Copy the listing below word for word, reproducing every line of it without any change.

- STORED ROWS
= = = =
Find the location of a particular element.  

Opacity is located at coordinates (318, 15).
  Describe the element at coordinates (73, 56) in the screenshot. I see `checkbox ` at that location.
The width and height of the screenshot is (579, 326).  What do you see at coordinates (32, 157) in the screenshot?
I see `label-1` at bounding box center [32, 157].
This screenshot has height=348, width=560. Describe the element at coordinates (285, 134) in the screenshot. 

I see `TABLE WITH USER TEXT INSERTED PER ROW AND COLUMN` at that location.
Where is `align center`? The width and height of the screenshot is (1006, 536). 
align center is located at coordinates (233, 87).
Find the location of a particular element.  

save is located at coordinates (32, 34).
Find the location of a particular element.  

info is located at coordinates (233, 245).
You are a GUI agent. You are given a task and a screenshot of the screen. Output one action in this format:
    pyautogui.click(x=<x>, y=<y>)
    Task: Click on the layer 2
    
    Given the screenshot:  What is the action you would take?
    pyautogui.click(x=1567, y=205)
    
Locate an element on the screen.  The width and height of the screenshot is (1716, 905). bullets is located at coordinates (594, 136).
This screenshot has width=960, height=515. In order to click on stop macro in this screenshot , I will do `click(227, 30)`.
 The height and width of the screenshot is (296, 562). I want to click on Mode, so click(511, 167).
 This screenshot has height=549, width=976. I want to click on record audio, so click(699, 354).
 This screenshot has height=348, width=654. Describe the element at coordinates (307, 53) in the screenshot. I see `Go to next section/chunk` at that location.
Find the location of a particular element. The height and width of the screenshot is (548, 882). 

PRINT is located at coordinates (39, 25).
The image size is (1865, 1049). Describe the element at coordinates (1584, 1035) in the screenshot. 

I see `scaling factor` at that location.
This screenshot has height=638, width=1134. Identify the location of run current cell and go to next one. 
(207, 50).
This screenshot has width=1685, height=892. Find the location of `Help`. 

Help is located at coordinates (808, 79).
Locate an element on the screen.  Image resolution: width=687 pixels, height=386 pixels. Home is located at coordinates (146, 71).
= = = =
- RESPONSE FOR THIS EXERCISE
Find the location of a particular element.  

Opacity is located at coordinates (318, 15).
  Describe the element at coordinates (73, 56) in the screenshot. I see `checkbox ` at that location.
The width and height of the screenshot is (579, 326).  What do you see at coordinates (32, 157) in the screenshot?
I see `label-1` at bounding box center [32, 157].
This screenshot has height=348, width=560. Describe the element at coordinates (285, 134) in the screenshot. 

I see `TABLE WITH USER TEXT INSERTED PER ROW AND COLUMN` at that location.
Where is `align center`? The width and height of the screenshot is (1006, 536). 
align center is located at coordinates (233, 87).
Find the location of a particular element.  

save is located at coordinates (32, 34).
Find the location of a particular element.  

info is located at coordinates (233, 245).
You are a GUI agent. You are given a task and a screenshot of the screen. Output one action in this format:
    pyautogui.click(x=<x>, y=<y>)
    Task: Click on the layer 2
    
    Given the screenshot:  What is the action you would take?
    pyautogui.click(x=1567, y=205)
    
Locate an element on the screen.  The width and height of the screenshot is (1716, 905). bullets is located at coordinates (594, 136).
This screenshot has width=960, height=515. In order to click on stop macro in this screenshot , I will do `click(227, 30)`.
 The height and width of the screenshot is (296, 562). I want to click on Mode, so click(511, 167).
 This screenshot has height=549, width=976. I want to click on record audio, so click(699, 354).
 This screenshot has height=348, width=654. Describe the element at coordinates (307, 53) in the screenshot. I see `Go to next section/chunk` at that location.
Find the location of a particular element. The height and width of the screenshot is (548, 882). 

PRINT is located at coordinates (39, 25).
The image size is (1865, 1049). Describe the element at coordinates (1584, 1035) in the screenshot. 

I see `scaling factor` at that location.
This screenshot has height=638, width=1134. Identify the location of run current cell and go to next one. 
(207, 50).
This screenshot has width=1685, height=892. Find the location of `Help`. 

Help is located at coordinates (808, 79).
Locate an element on the screen.  Image resolution: width=687 pixels, height=386 pixels. Home is located at coordinates (146, 71).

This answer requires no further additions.